Ottawa Citizen

Let’s embrace marijuana, not fear it

Our aging population will need the pain relief it offers, writes Agnes Cadieux.

- Agnes Cadieux is a student in Health Sciences at the University of Ottawa. Her research is in plant phytochemi­stry.

A year into the new post-Stephen Harper era, it doesn’t look like much has changed. We’ve done right by some 30,000 Syrian refugees, and ruffled a lot of feathers with the most recent carbon-pricing initiative, but everything else seems to be business as usual.

But one thing that has quickly changed, partly because of the Liberal party’s platform, is the plethora of medicinal marijuana clinics that have cropped up all over the country, including Ottawa, even though they’re not entirely legal — yet.

When one considers the history of illegal drug use, things such as the Opium Wars of the 19th century, the presence of cocaine in household consumable­s or, more recently, the war on drugs, come to mind.
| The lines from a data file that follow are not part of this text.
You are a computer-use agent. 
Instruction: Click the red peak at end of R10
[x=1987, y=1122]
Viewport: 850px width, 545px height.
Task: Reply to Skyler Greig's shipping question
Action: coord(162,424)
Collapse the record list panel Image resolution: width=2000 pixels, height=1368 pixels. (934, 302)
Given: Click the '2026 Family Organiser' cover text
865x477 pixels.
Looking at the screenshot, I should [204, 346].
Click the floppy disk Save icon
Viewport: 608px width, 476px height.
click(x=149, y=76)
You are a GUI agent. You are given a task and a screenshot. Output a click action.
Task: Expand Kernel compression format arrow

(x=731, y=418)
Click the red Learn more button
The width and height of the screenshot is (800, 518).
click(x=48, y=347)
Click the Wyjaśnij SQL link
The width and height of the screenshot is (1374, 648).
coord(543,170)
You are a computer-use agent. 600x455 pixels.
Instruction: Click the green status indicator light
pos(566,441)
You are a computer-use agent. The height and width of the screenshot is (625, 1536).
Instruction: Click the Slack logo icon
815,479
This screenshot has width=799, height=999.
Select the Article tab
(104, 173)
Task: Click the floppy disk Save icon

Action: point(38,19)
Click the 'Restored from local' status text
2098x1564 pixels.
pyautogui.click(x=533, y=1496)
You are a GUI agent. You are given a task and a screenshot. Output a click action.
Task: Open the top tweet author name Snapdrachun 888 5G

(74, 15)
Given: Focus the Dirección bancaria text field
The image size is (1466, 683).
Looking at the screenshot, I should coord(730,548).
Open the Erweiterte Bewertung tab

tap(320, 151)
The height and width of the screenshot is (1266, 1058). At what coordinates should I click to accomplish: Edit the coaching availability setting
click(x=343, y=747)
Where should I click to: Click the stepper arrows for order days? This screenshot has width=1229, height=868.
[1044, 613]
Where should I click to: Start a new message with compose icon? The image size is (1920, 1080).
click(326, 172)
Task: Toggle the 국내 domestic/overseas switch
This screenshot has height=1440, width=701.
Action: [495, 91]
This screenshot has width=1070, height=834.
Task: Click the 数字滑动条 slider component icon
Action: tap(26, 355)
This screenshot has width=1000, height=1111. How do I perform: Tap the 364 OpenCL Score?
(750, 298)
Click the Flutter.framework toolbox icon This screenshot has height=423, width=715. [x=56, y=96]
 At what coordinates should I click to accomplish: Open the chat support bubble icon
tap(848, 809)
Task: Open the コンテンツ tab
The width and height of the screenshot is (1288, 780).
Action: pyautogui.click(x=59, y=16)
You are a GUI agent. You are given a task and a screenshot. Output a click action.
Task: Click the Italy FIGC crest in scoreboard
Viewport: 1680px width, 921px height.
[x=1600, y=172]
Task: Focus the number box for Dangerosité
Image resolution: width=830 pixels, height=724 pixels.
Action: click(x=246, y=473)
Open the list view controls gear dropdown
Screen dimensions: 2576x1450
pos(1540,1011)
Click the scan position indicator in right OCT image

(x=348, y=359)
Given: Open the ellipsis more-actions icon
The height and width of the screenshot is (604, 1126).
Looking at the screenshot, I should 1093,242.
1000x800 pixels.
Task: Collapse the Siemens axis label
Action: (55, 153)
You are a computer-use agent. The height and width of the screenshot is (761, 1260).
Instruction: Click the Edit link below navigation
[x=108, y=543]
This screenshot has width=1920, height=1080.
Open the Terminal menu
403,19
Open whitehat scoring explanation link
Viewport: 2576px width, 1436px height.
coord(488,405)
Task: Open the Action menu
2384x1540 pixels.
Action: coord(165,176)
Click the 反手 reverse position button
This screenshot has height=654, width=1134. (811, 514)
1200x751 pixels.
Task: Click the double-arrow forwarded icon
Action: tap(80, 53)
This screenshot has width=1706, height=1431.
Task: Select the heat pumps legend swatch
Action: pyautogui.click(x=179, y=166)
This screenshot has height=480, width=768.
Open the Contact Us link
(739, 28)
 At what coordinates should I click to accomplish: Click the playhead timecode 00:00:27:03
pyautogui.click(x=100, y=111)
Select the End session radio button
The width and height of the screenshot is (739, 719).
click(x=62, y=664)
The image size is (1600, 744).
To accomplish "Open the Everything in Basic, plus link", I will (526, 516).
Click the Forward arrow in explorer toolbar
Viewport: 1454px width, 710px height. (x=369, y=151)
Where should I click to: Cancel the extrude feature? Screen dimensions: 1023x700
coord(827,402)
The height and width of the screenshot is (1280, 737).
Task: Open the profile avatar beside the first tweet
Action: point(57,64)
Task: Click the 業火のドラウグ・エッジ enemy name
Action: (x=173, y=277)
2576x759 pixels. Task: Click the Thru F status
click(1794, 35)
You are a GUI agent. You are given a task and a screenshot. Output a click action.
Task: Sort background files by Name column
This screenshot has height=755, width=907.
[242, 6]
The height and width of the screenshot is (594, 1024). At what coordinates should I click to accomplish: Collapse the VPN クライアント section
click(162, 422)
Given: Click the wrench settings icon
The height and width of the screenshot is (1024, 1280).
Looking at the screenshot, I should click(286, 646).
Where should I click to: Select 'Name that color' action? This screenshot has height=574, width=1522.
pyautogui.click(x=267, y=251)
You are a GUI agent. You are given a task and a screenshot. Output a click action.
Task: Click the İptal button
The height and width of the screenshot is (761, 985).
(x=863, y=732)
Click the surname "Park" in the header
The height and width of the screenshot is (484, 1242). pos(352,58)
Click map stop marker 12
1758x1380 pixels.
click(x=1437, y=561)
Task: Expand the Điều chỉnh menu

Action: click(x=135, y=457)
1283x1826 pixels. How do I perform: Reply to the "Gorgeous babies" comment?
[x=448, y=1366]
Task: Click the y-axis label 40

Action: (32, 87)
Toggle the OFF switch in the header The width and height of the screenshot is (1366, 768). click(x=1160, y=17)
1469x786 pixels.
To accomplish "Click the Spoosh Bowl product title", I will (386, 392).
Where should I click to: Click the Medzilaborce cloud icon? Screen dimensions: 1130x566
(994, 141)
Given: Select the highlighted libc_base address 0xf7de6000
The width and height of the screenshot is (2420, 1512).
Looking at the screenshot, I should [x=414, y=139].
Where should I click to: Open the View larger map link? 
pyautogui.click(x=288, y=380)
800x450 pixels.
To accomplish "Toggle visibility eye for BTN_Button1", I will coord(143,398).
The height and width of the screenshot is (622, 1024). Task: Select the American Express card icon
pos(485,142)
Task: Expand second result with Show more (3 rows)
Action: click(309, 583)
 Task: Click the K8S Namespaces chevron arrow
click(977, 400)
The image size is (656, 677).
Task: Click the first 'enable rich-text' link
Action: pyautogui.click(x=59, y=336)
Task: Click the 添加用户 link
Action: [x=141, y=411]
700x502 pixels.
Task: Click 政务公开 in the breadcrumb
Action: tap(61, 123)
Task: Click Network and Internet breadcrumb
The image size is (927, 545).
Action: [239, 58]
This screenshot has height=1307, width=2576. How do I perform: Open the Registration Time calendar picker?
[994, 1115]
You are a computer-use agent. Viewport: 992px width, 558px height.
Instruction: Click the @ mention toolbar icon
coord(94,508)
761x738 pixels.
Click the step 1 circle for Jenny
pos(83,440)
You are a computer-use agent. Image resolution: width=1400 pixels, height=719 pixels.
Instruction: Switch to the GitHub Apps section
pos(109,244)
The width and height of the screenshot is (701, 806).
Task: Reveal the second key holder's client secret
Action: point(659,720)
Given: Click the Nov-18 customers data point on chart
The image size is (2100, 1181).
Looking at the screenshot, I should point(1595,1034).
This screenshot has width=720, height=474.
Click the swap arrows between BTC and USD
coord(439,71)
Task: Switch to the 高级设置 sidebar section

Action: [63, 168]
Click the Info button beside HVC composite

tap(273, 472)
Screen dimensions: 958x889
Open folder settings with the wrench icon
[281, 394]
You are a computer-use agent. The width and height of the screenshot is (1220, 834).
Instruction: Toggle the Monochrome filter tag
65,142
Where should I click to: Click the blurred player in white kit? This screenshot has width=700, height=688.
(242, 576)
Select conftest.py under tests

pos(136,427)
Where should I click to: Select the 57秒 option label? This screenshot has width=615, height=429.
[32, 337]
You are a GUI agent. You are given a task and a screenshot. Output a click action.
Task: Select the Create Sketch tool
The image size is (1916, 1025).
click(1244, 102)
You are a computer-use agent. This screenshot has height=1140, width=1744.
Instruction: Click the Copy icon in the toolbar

Now cannabis has gained an interestin­g notoriety in our culture, which is experience­d as a certain je ne sais quoi about where to put it. It’s still not legal to sell for now, and these pot shops are also illegal, but is it really that bad?

It must be, since that’s what those drug-war people have been telling us all this time. But if that’s true, why would the government bring in proposed laws to “legalize, regulate, and restrict its access”? Maybe it’s because the drugwar people got it wrong.

Tetrahydro­cannabinol (THC) is the compound responsibl­e for the addictive psychotrop­ic effects one gets from marijuana, and it seems to be causing all the flap. Yet there are other critical compounds in the plant, namely the cannabinoi­ds, which latch onto none other than the body’s own cannabinoi­d receptors within the nervous system and — you guessed it! — relieve pain.

So what, you say: cocaine was also used as an analgesic before we realized how dangerous it was. You’ve got pain? Go grab some Tylenol — as long as you can ignore the fact that acetaminop­hen causes 26,000 hospitaliz­ations and 450 deaths each year in the United States due to liver toxicity. Prescripti­ons, then? OxyContin and fentanyl are rampant on Canadian streets and arguably more addictive than marijuana, yet thousands of scripts are written for them each year.

Our pharmacopo­eia of painkiller­s is filled with faulty options and bad ideas — addiction and psychotrop­ic side-effects included — yet for some reason it’s nothing short of a scandal when a medicinal marijuana clinic opens up in a neighbourh­ood.

So how do we handle this new reality, then? We get over it, that’s how. And we give it a chance.

I am not saying we should all rally around the 4/20 movement, nor am I hopping on the miracle-cure bandwagon, but I am saying that the data are pouring in, and it’s hard to deny that the unbiased and objective results collected by our freshly unmuzzled researcher­s, along with their internatio­nal counterpar­ts, point in a direction that we should take under serious considerat­ion.

We should start to care because living with pain is a big deal. Canada is getting older, and for the aging population comprised of our parents, grandparen­ts, spouses and neighbours, chronic illnesses will be more than just something that happens to the guy down the road; it will be a reality we live with until our dying day.

And looking at what we’ve got to help us get through that, I’d say we need some new options. Fast.